This is the story of the Pact of the Catacombs for a Church of the Poor and its long forgotten counterpart, the Pietralata Message, for a worker Church.
The story begins with a proposal by Brazilian Archbishop Helder Camara to hold two Eucharistic celebrations towards the end of the Fourth Session of Vatican II in October or November 1965.
Camara explained the proposal in a letter to his Brazilian colleagues:
(It will be) a concelebration in Cardijn’s cardinal’s church involving twenty bishops from around the world (the difficulty will be to select them). All others will also be invited. A Mass specially dedicated to workers. Delegations from neighbouring countries will come. Workers from Rome will come. In the midst of the Mass, we will take a solemn oath, more concrete and binding than that of Cardijn. The minimum that we will promise will be to renounce our purple habits and the title of Excellency… After the mass, we will have coffee in confraternity with the working class.
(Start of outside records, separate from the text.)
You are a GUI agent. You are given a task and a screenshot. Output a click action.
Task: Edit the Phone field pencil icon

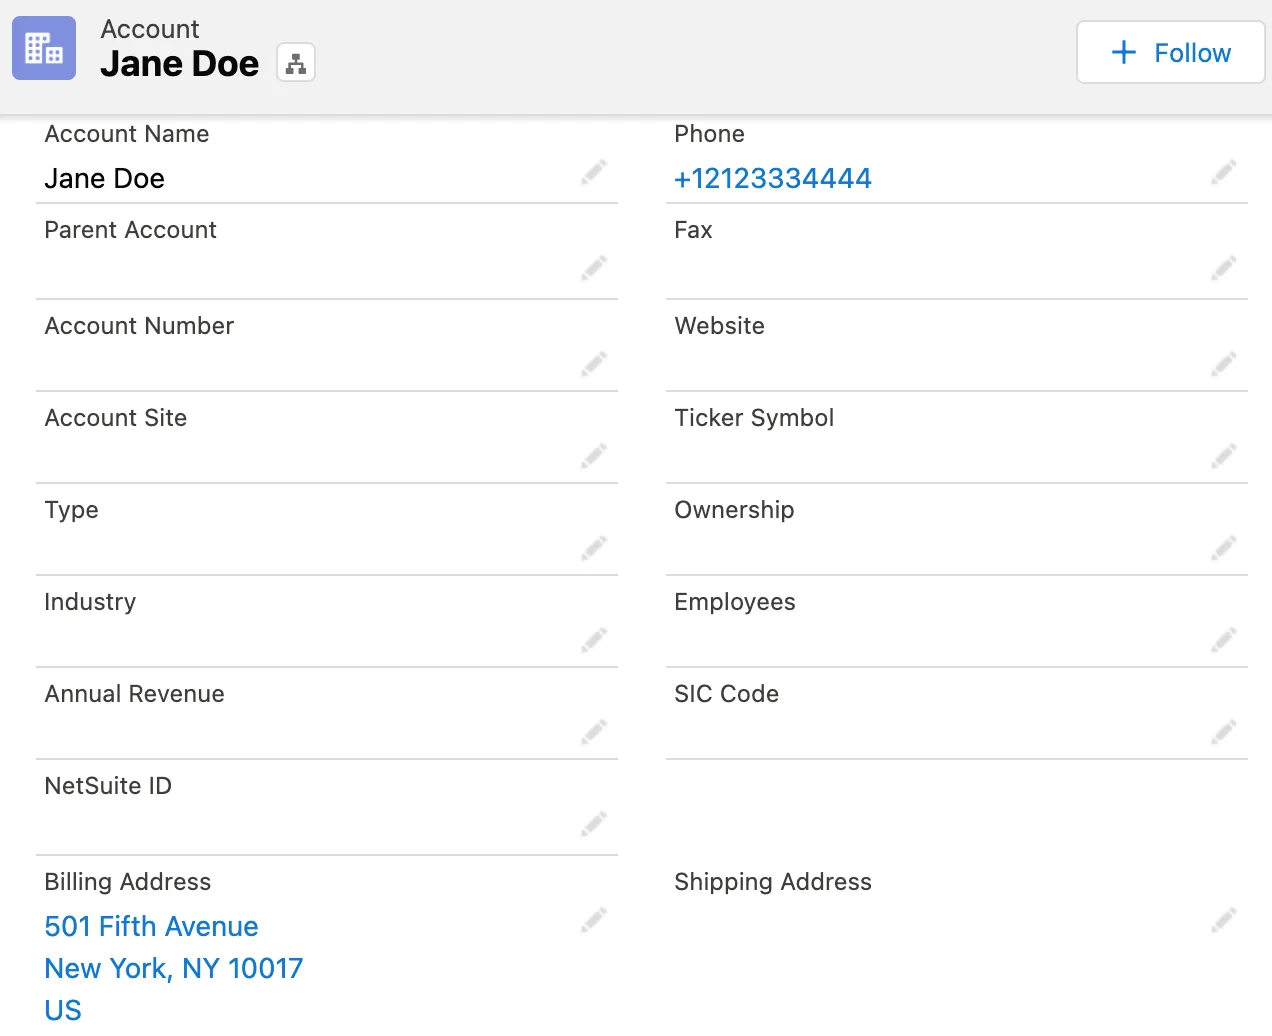click(1223, 172)
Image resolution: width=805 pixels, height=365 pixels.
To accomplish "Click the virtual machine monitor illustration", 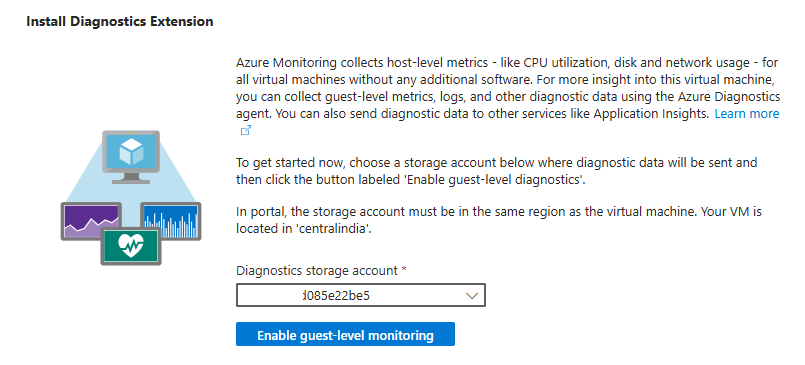I will pos(131,157).
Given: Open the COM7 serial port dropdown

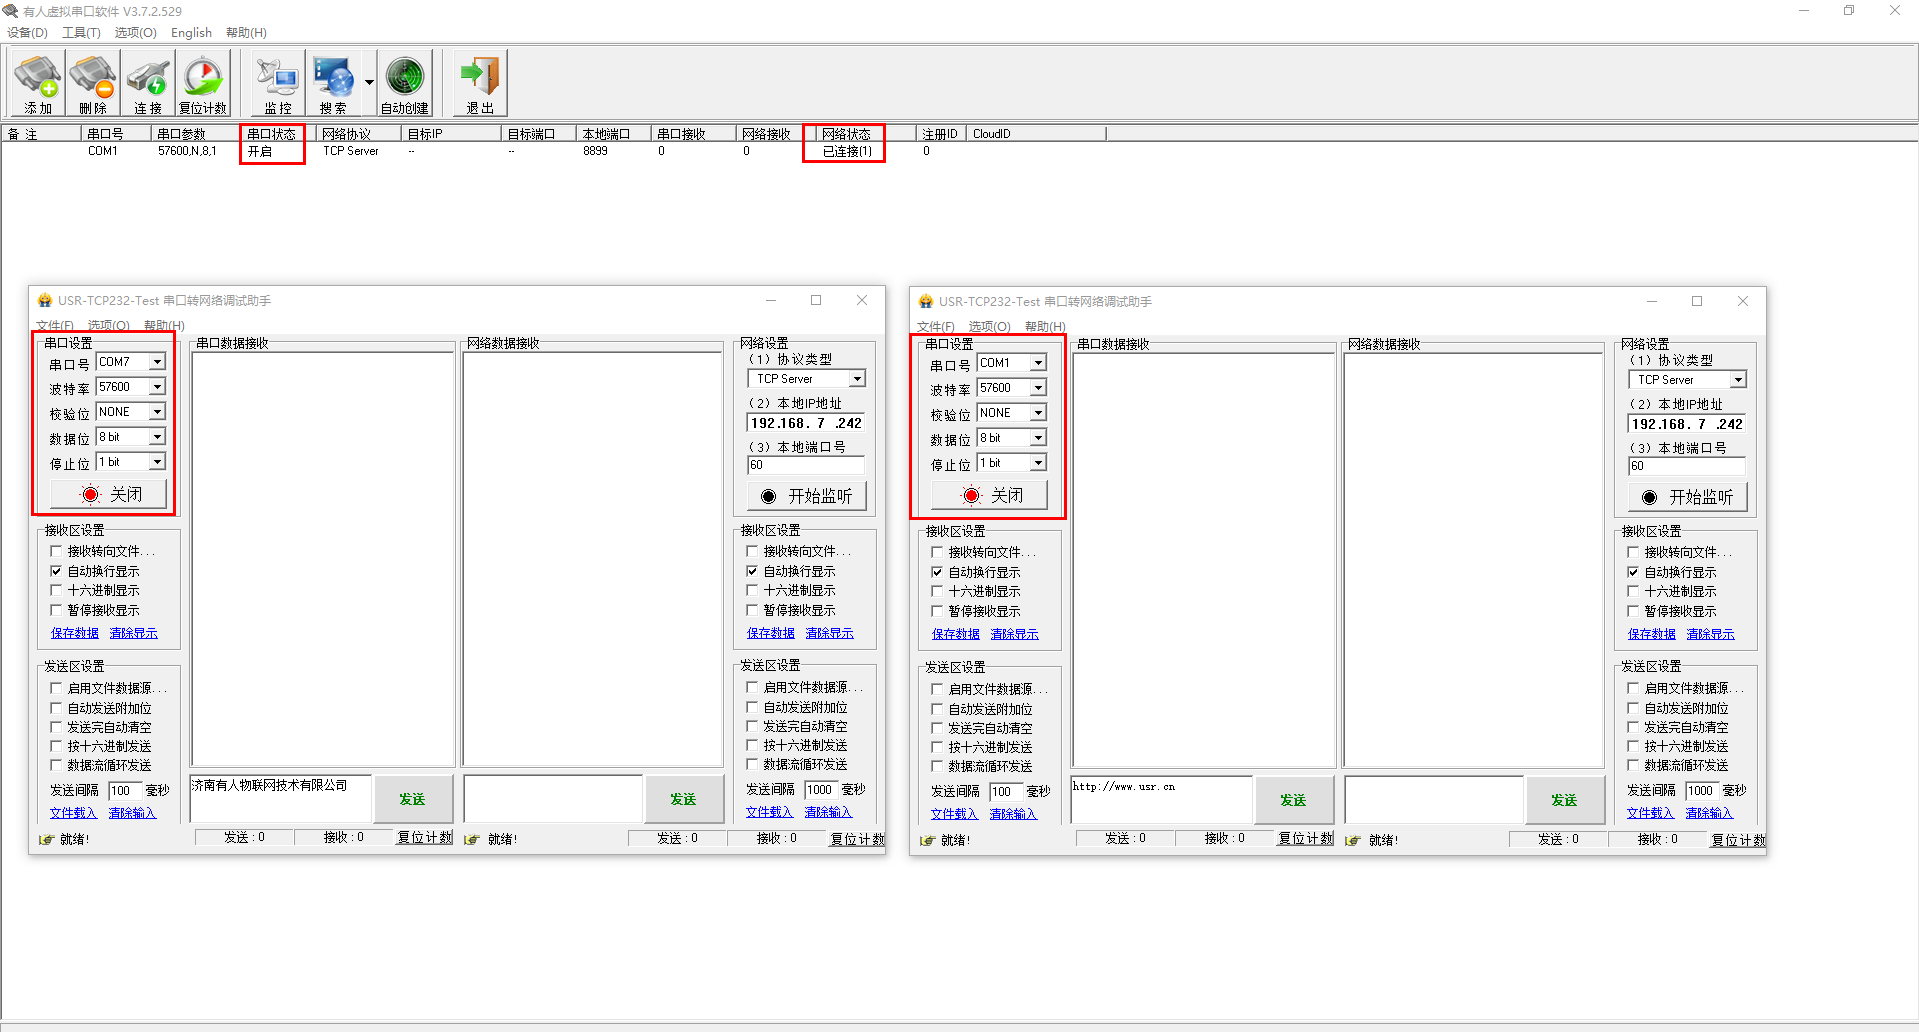Looking at the screenshot, I should [x=157, y=362].
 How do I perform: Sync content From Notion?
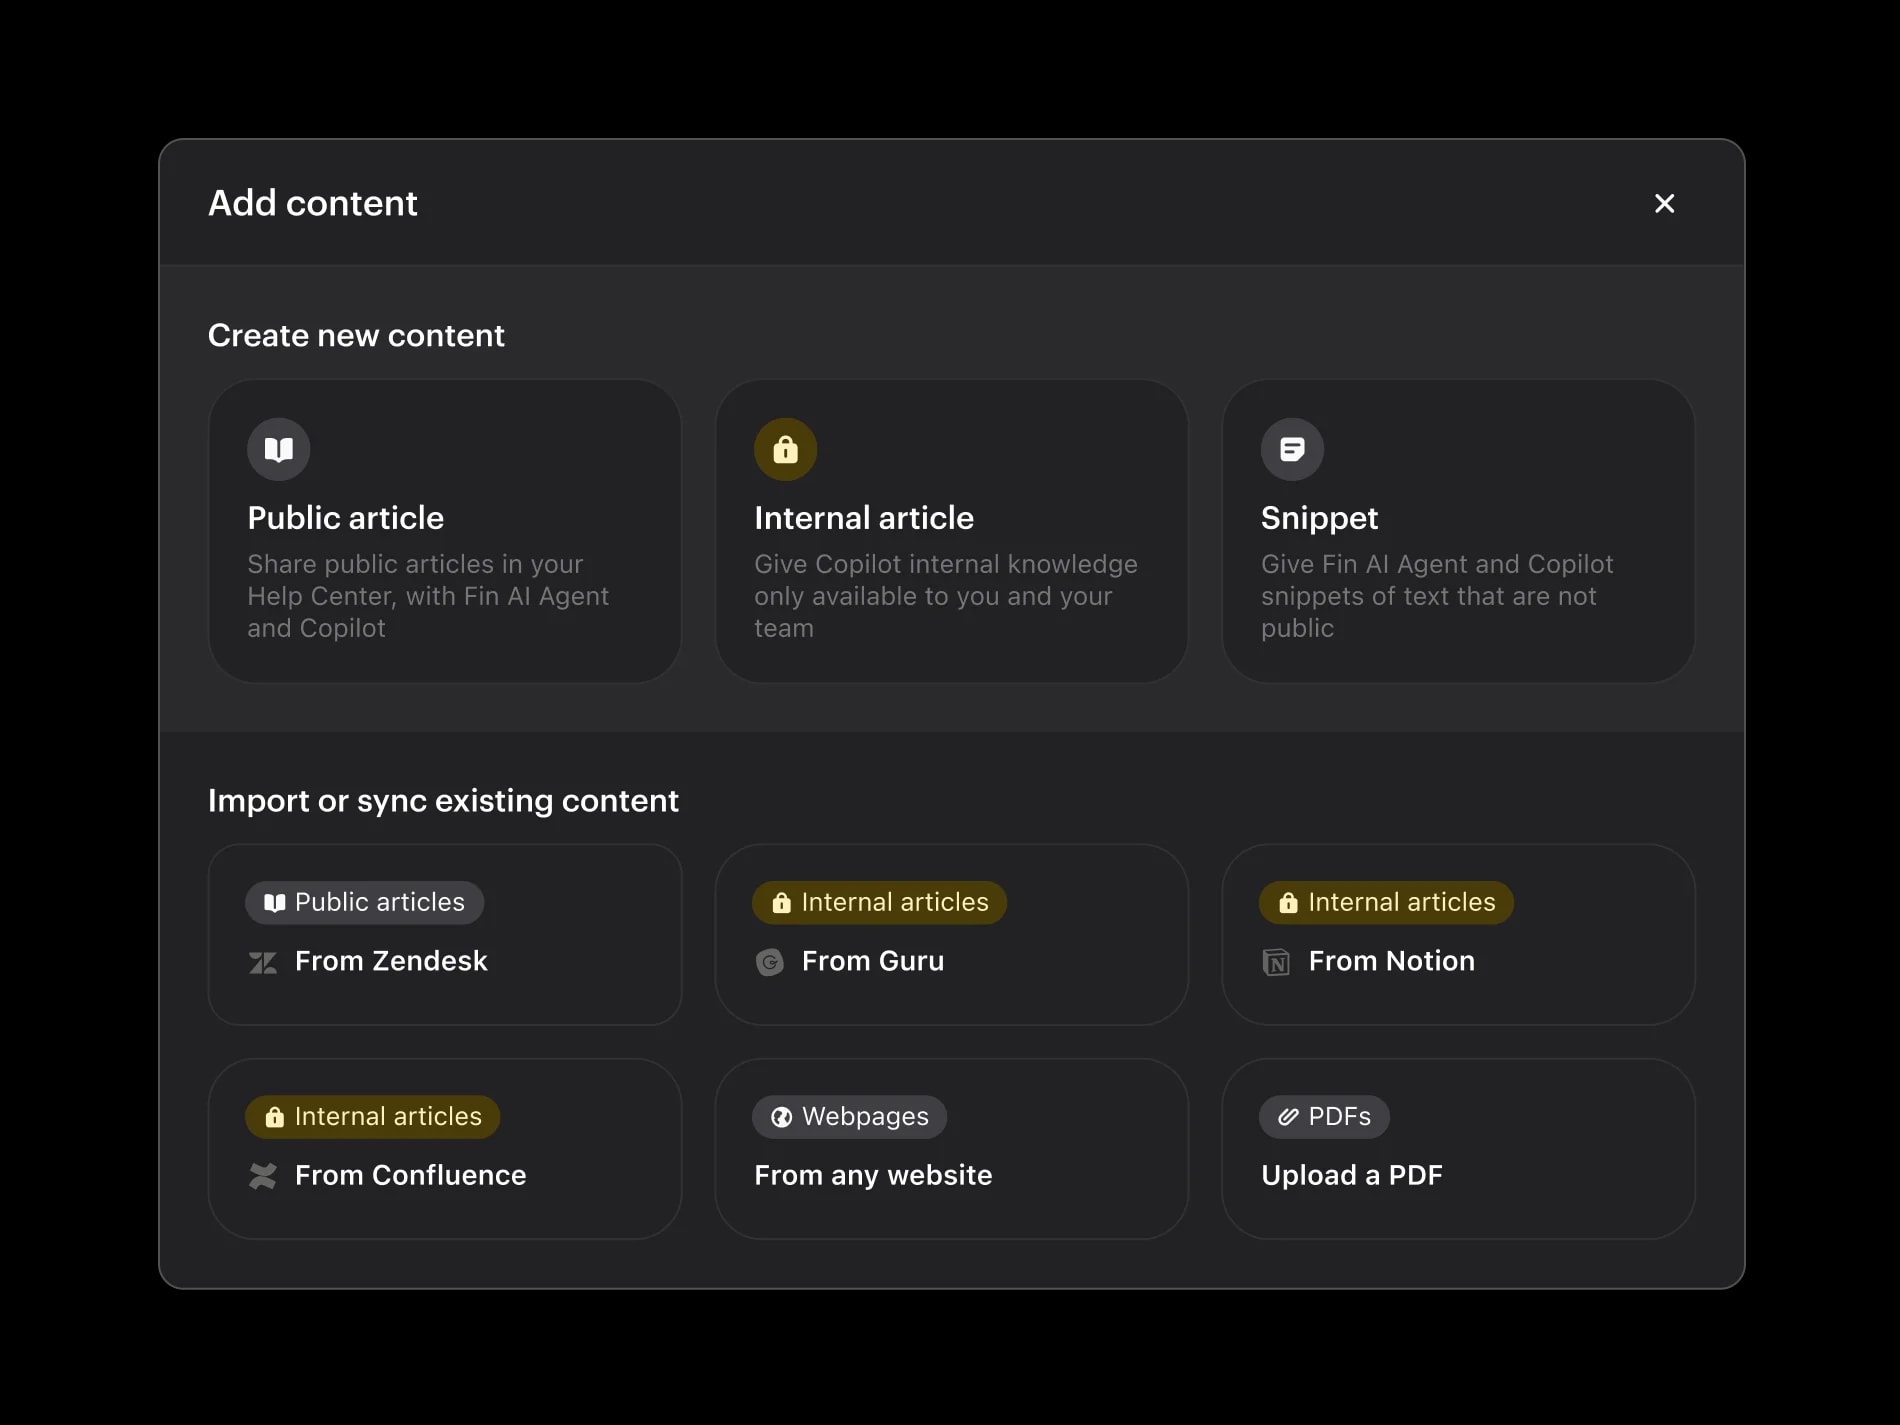click(x=1458, y=934)
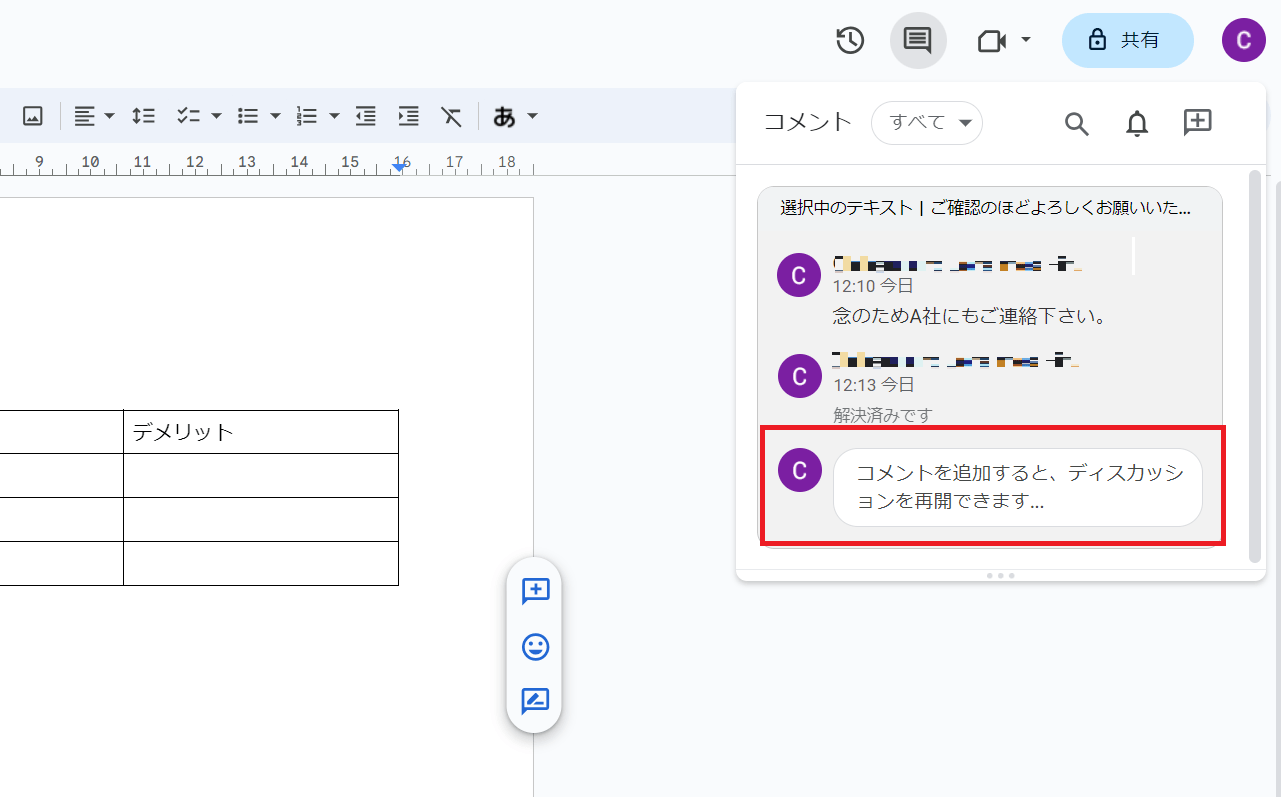Clear formatting icon in toolbar
The width and height of the screenshot is (1281, 797).
(452, 116)
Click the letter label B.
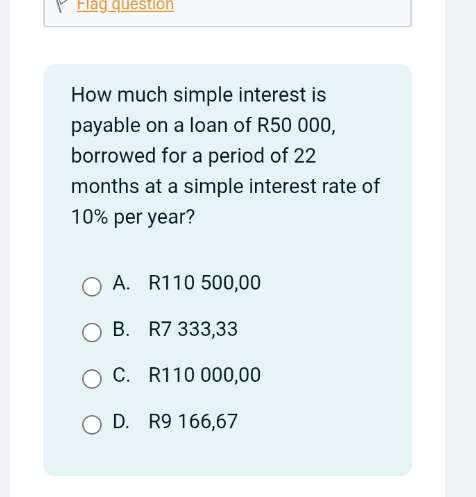The image size is (476, 497). coord(121,329)
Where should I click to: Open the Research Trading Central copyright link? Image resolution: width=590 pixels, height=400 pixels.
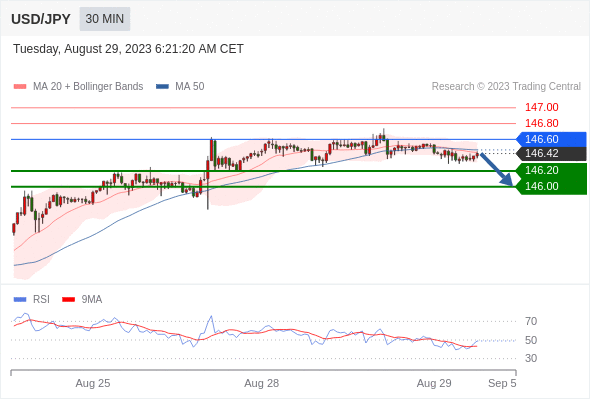tap(506, 87)
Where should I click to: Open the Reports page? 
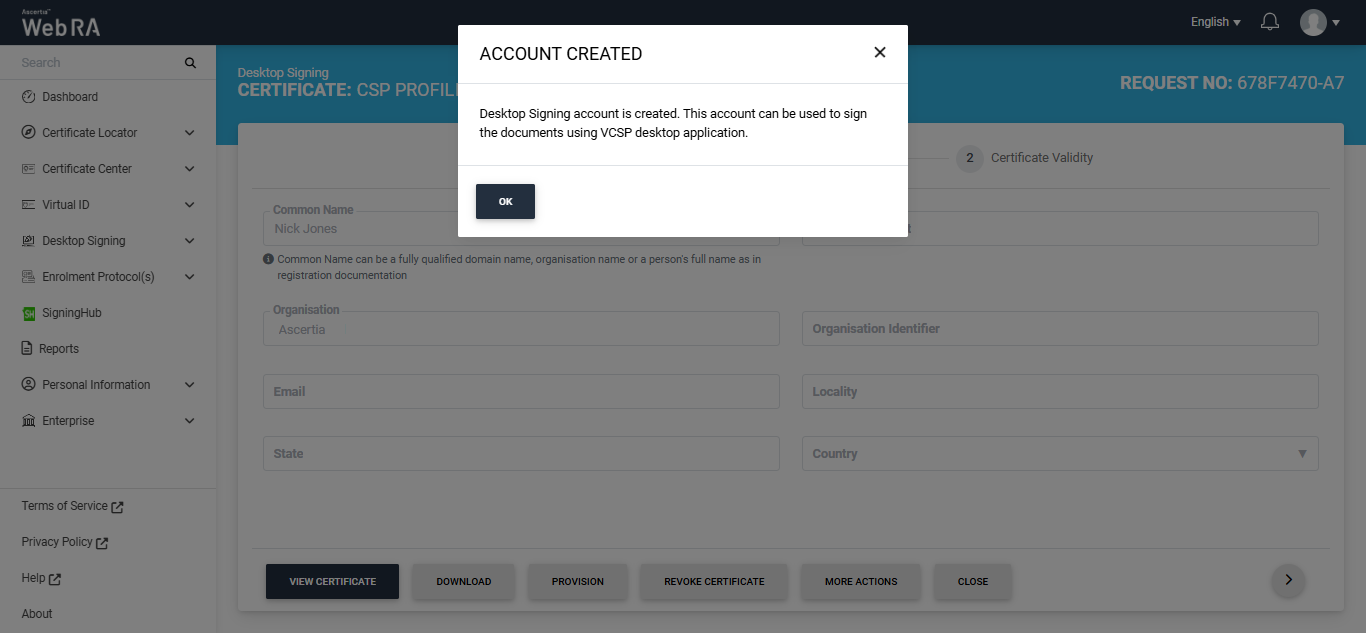pos(59,349)
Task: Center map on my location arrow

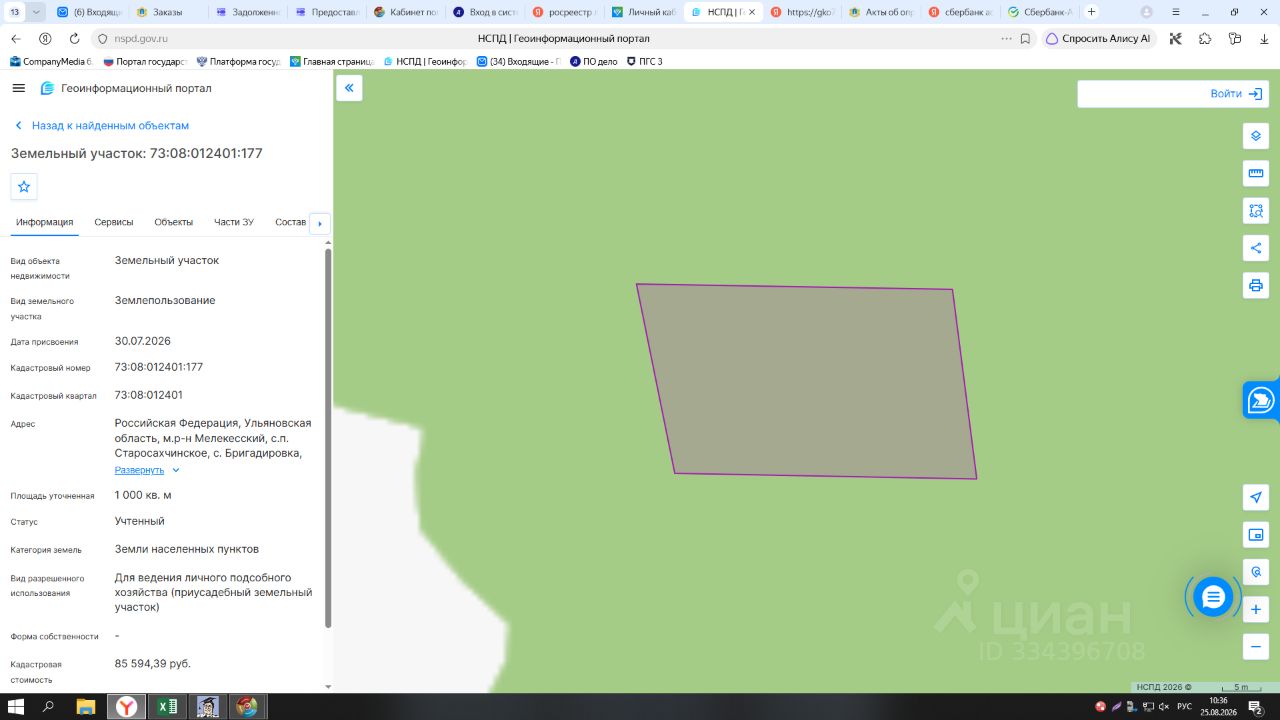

Another concelebration (will be held) at St Mary’s at Trastevere, one of the poorest neighbourhoods in Rome… Twenty bishops from the whole world (again, the difficulty will be to choose them), perhaps around Cardinal Lercaro or Patriarch Maximos IV, who is the protector of the Group of the Poor, which is a little suspect in the eyes of the Holy Office. We will invite poor people from the neighbourhood…
Helder Camara, Lettres conciliaires, II, 802.
As it turned out, the two masses did take place on successive evenings on 16 and 17 November 1965, just prior to the promulgation of the Decree on Lay Apostolate, Apostolicam Actuositatem, on 18 November.
The original order of the masses, however, was reversed. The Mass for a Poor and Servant Church was held first, not at Trastevere, but in the Domitilla Catacombs. It was there that the document later to become known as the Pact of the Catacombs was adopted by the bishops present.
The Mass for Workers took place the following evening at Cardijn’s cardinal’s parish church of St Michael Archangel in the working class Rome suburb of Pietralata. There, the gathered bishops adopted a second document, the Pietralata Message.
Much has been written about the Pact of the Catacombs yet little is known of the Pietralata Message.
This website presents them both pairing them again in the way that Helder Camara had originally intended and hoped.